Elle refuse la péridurale

Elle raconte qu'il lui est arrivé d'écouter son cœur battre la nuit précédant une compétition. D'avoir peur avant les matches et de se sentir en transe pendant. Pour durer, son coach lui a appris à se détacher de l'escrime. Il lui a conseillé la danse. En 2009, elle a participé à une espèce de Danse avec les stars à la télévision italienne. Ce n'est pas son truc au départ, mais elle répétait quand même jusqu'à deux heures du matin. Son partenaire à l'écran, un pro, est ressorti de cette expérience complètement ébahi, impressionné par la personnalité de la fleurettiste.

Dans un autre registre, pendant sa première grossesse (en 2005), elle lâche complètement l’entraînement. Rien, pas même des exercices pour faire bosser le poignet. Elle prend une trentaine de kilos. Refuse la péridurale à l’accouchement. Quatre mois plus tard, elle est sacrée championne du monde à Leipzig, en Allemagne. Engagée avec une coalition de partis centristes, elle prépare depuis des années sa reconversion en politique.

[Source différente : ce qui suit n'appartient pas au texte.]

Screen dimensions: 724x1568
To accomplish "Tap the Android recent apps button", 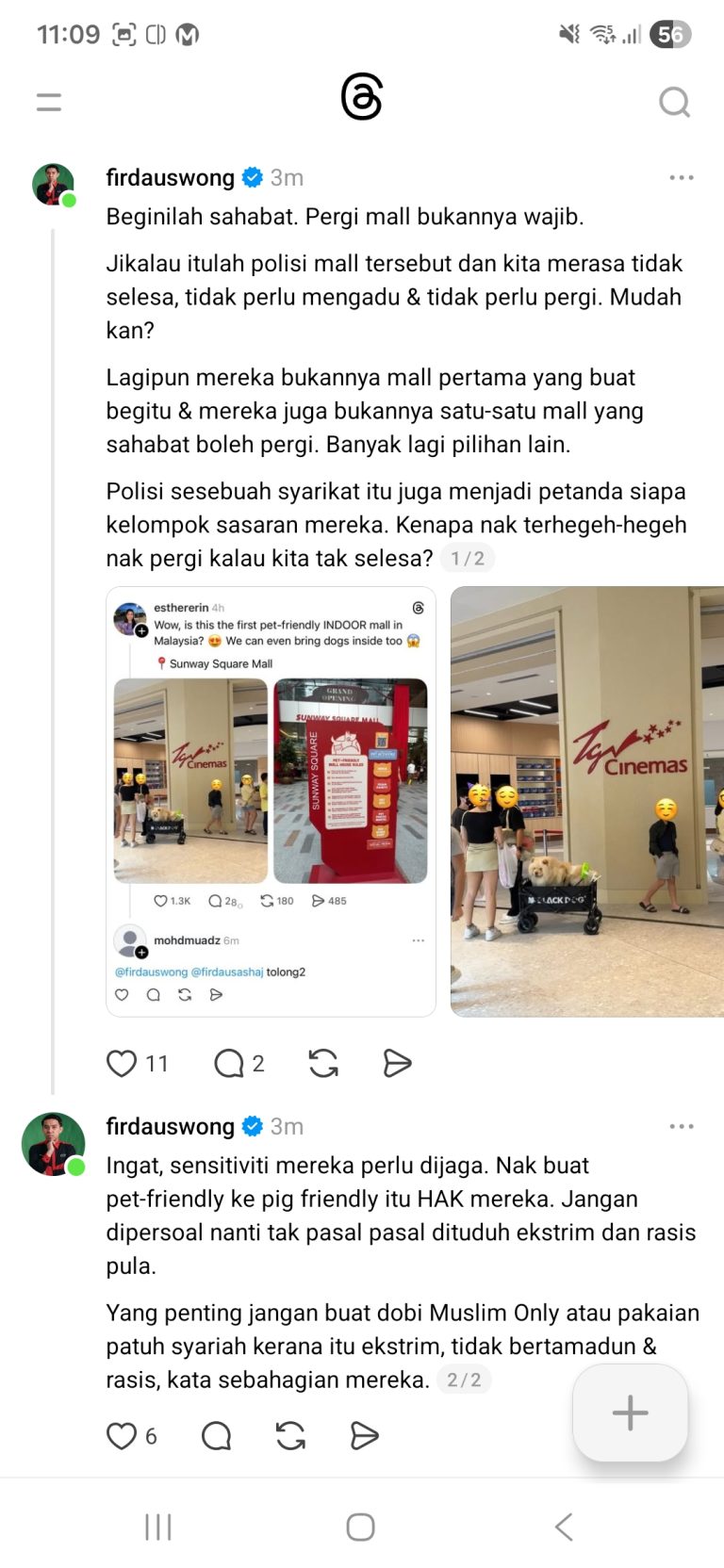I will 158,1527.
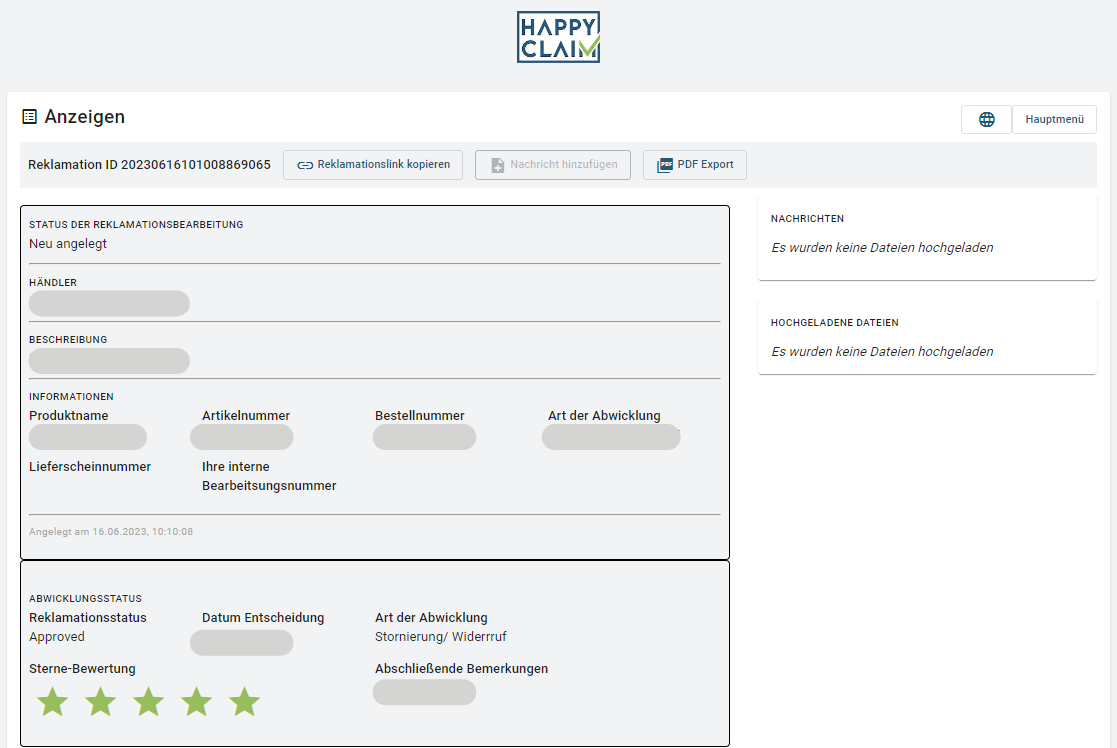Image resolution: width=1117 pixels, height=748 pixels.
Task: Click the Anzeigen list icon
Action: pos(29,117)
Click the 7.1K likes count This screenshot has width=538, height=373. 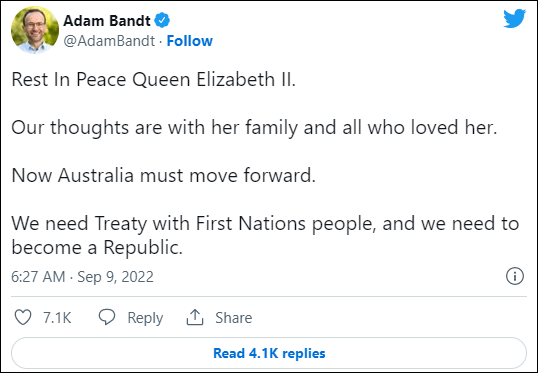pyautogui.click(x=57, y=318)
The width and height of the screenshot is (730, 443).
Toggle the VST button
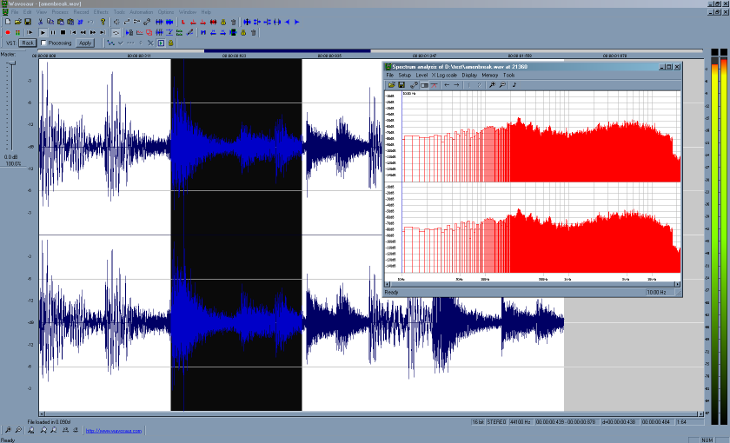(x=10, y=43)

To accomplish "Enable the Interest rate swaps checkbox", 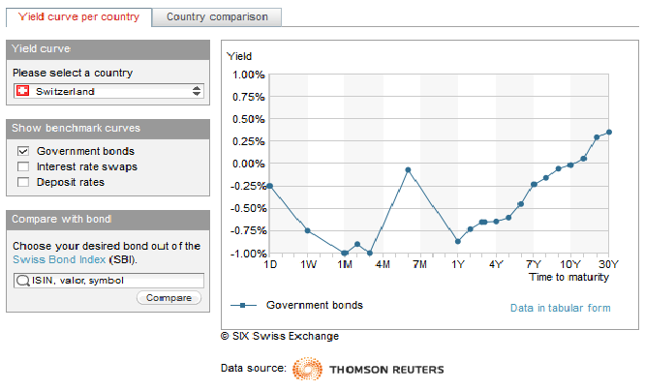I will [x=23, y=167].
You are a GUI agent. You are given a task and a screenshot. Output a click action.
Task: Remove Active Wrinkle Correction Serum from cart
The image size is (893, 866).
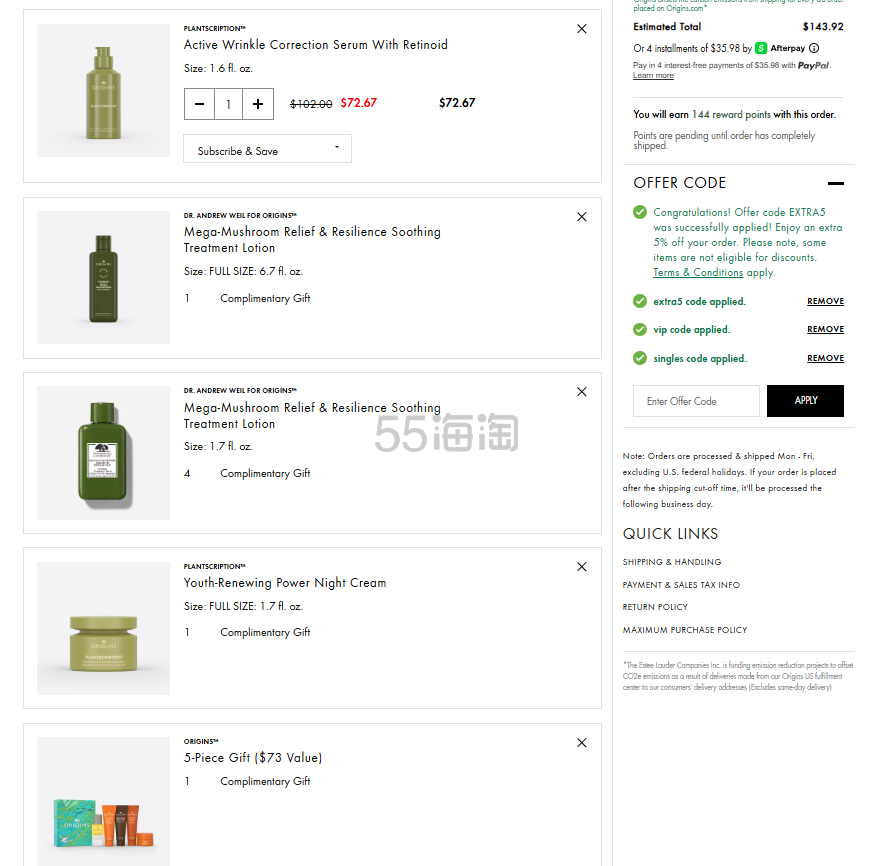582,29
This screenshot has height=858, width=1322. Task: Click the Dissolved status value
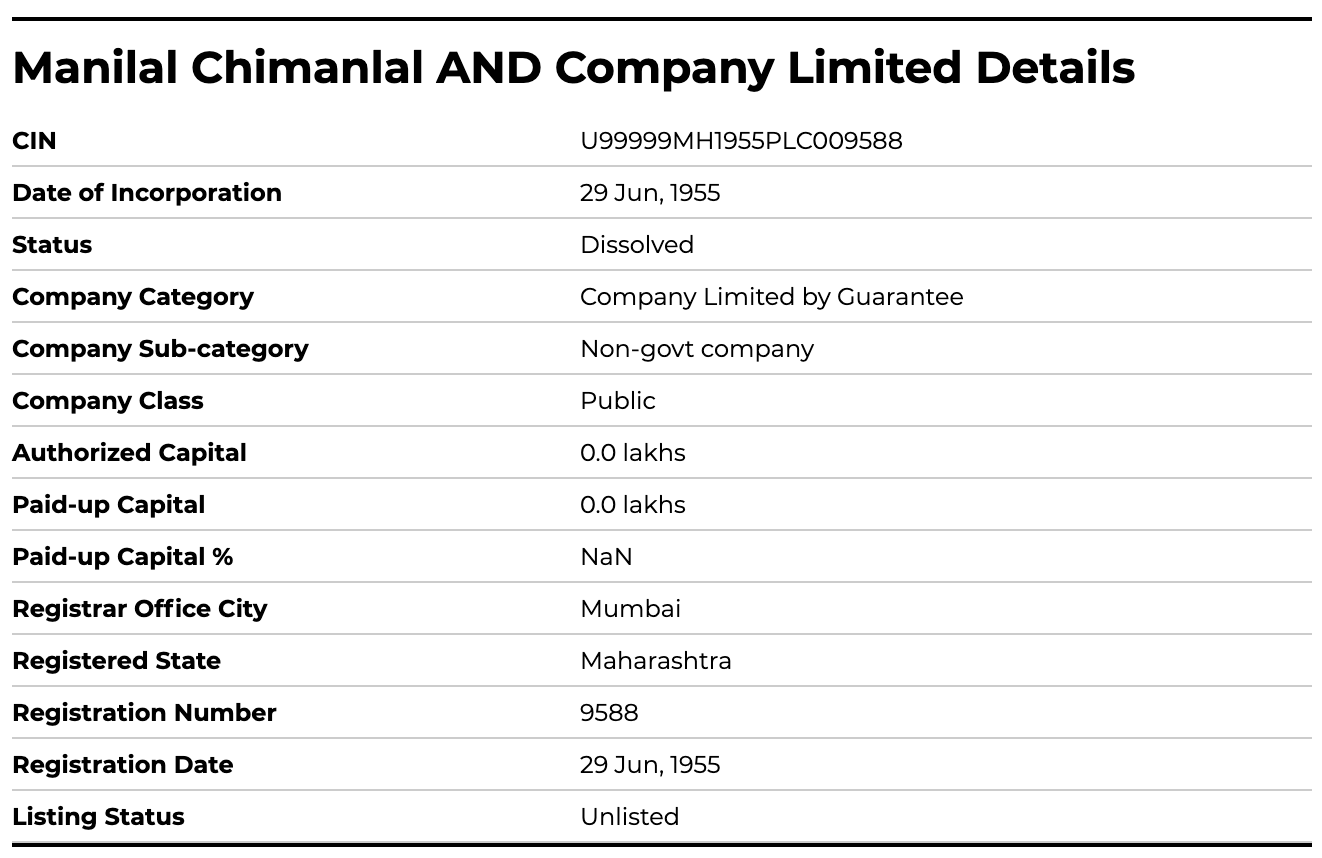click(x=637, y=245)
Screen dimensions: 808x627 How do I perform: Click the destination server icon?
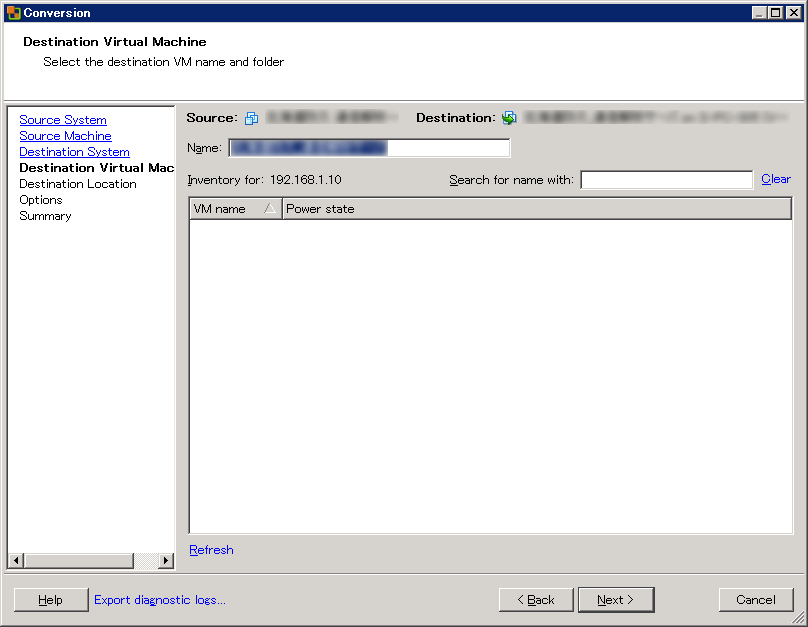pyautogui.click(x=509, y=118)
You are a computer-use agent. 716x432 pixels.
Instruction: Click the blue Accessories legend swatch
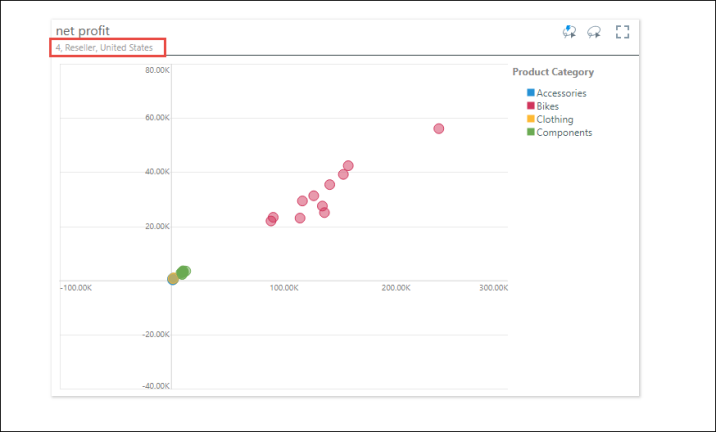(531, 93)
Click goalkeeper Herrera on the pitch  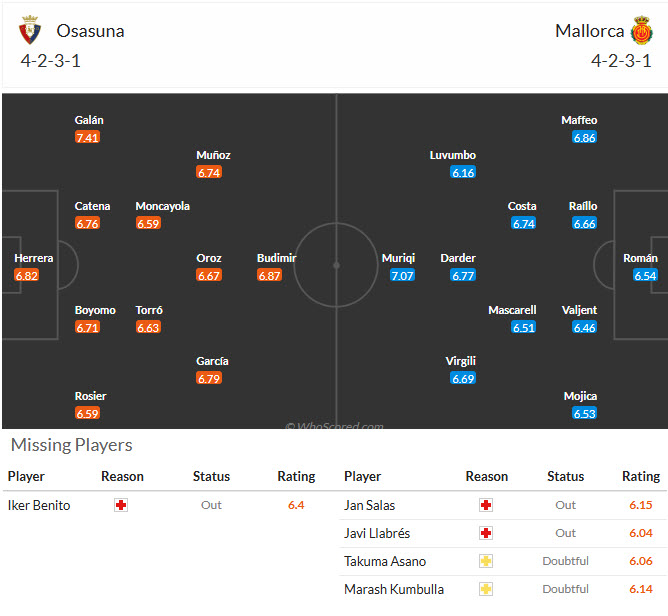coord(34,258)
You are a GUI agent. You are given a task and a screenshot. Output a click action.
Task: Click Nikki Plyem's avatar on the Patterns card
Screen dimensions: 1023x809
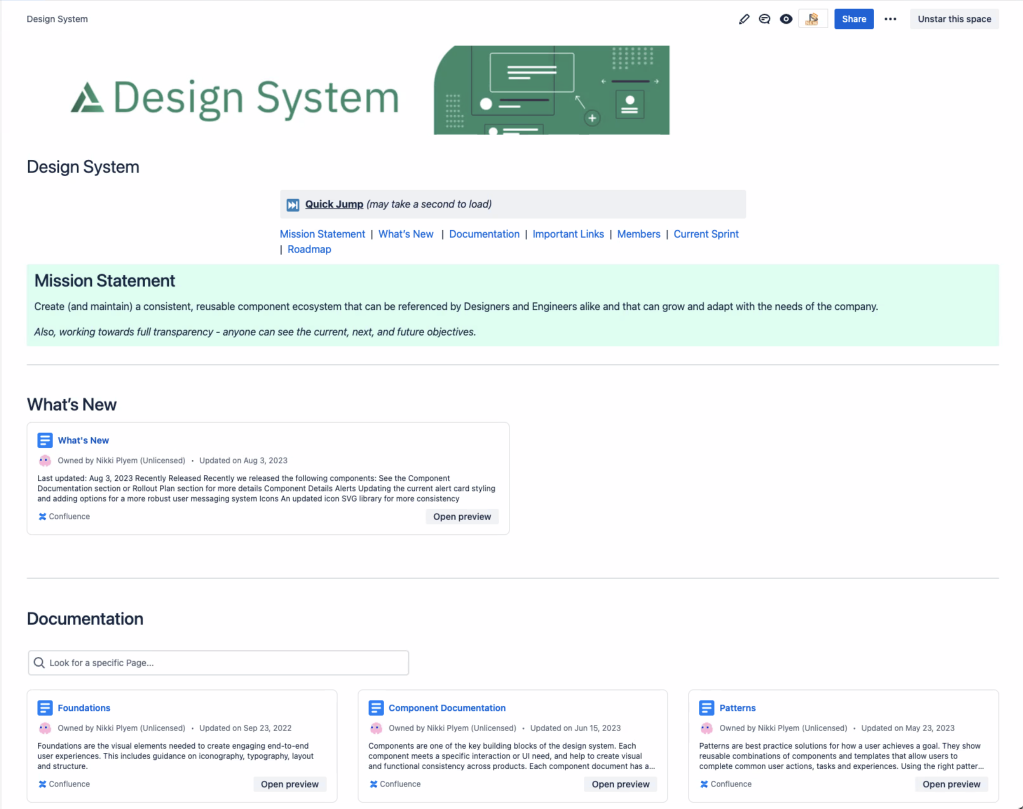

Mardi, Valentina Vezzali a fini sur une médaille d’argent par équipes aux mondiaux de Rio. Moins bien qu’avant physiquement, elle n’est pas parvenue à se qualifier directement pour les Jeux Olympiques de cet été. Elle s’arrête là donc, sans jamais avoir menti sur son ambition: laisser une trace dans l’histoire de l’escrime. Mission largement accomplie : à ce niveau, son œuvre dépasse de loin le fleuret, l’escrime et l’Italie.